Text to read —
╔══

Kill The Estate Tax To Save Jobs – Ep. 186

  • Today we got the official numbers for Q2 Non-Farm Productivity and the consensus was that it would increase for the first time in 3 quarters; the prior 2 quarters we saw a decline in productivity
  • So analysts were looking for a .5 increase in the second quarter
  • Instead, we got a decline of .5
  • More importantly, this is the first 3-quarter consecutive decline in productivity since 1979
  • That was the Carter years – stagflation, the misery index, sky-high inflation, sky-high interest rates
  • That was the last time we had a 3-quarter drop in productivity and President Obama is bragging about how great the recovery is and Hillary Clinton promises more of this
  • If you look at the actual size of the decline over those 3 quarters, it’s the biggest drop in productivity since 1993
  • If you look at the year-over-year decline, this is the biggest decline in productivity in 3 years
  • Productivity is extremely important
  • Politicians are all talking about higher wages – “We need higher wages!”
  • You can’t get higher wages without higher productivity.

╚══

Information shown —
╔══

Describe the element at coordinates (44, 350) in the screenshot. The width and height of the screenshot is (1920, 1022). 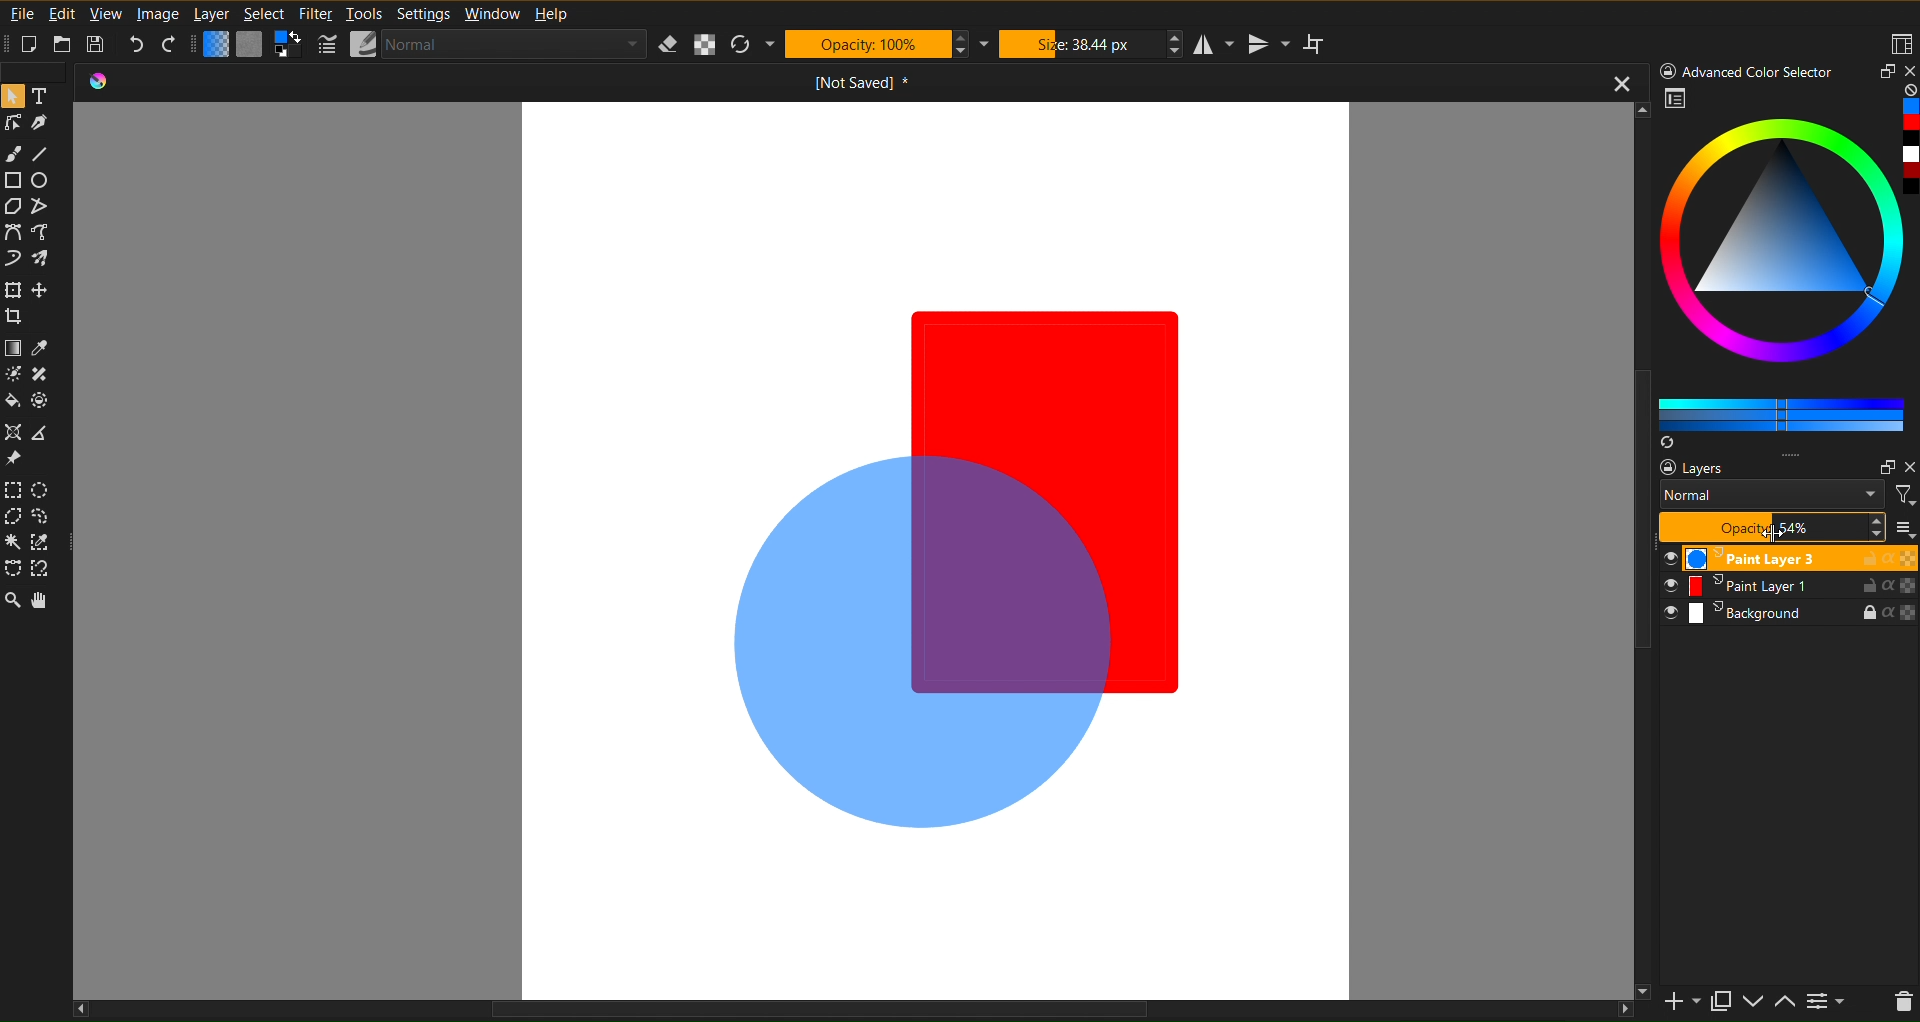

╚══

Required actions —
A: Summarize the productivity episode notes in two sentences.
B: Carry on the productivity episode notes from their last line.
The data plays no part in what follows.

Results for the exercise —
A: Analysts expected second-quarter non-farm productivity to rise by .5 after two quarters of decline, but it fell by .5, making this the first three-quarter run of declines since 1979, the Carter years of stagflation and sky-high inflation and interest rates. The drop over those three quarters is the biggest since 1993 and the year-over-year decline the biggest in 3 years, and this matters because wages can't rise without higher productivity.

B:
  • That is where higher wages come from
  • Now, a lot of politicians want to substitute government decrees – they want to mandate higher wages
  • Like minimum wage – we’re going to force employers to pay this minimum wage
  • All that does, is raise the bar; it makes it harder for unskilled workers to get a job in the first place
  • Now employers are forced to pay a wage that may be well above the productivity that they can deliver
  • In that case, they can’t get the job
  • Mimimum Wage doesn’t just raise wages, it raises the bar
  • Another popular way that politicians try to mandate higher compensation is by mandating benefits such as health care, sick leave, paid vacation days, or overtime
  • The idea is that you’re getting something for nothing – I voted for this guy and he delivered
  • That’s not how it works
  • When an employer hires somebody, they look at the overall cost of employing that person, relative to the productivity required for the job
  • If I am mandated to provide certain benefits, the costs associated with them are also mandated
  • If you force the employer to provide benefits at a certain cost, how is he going to pay for it?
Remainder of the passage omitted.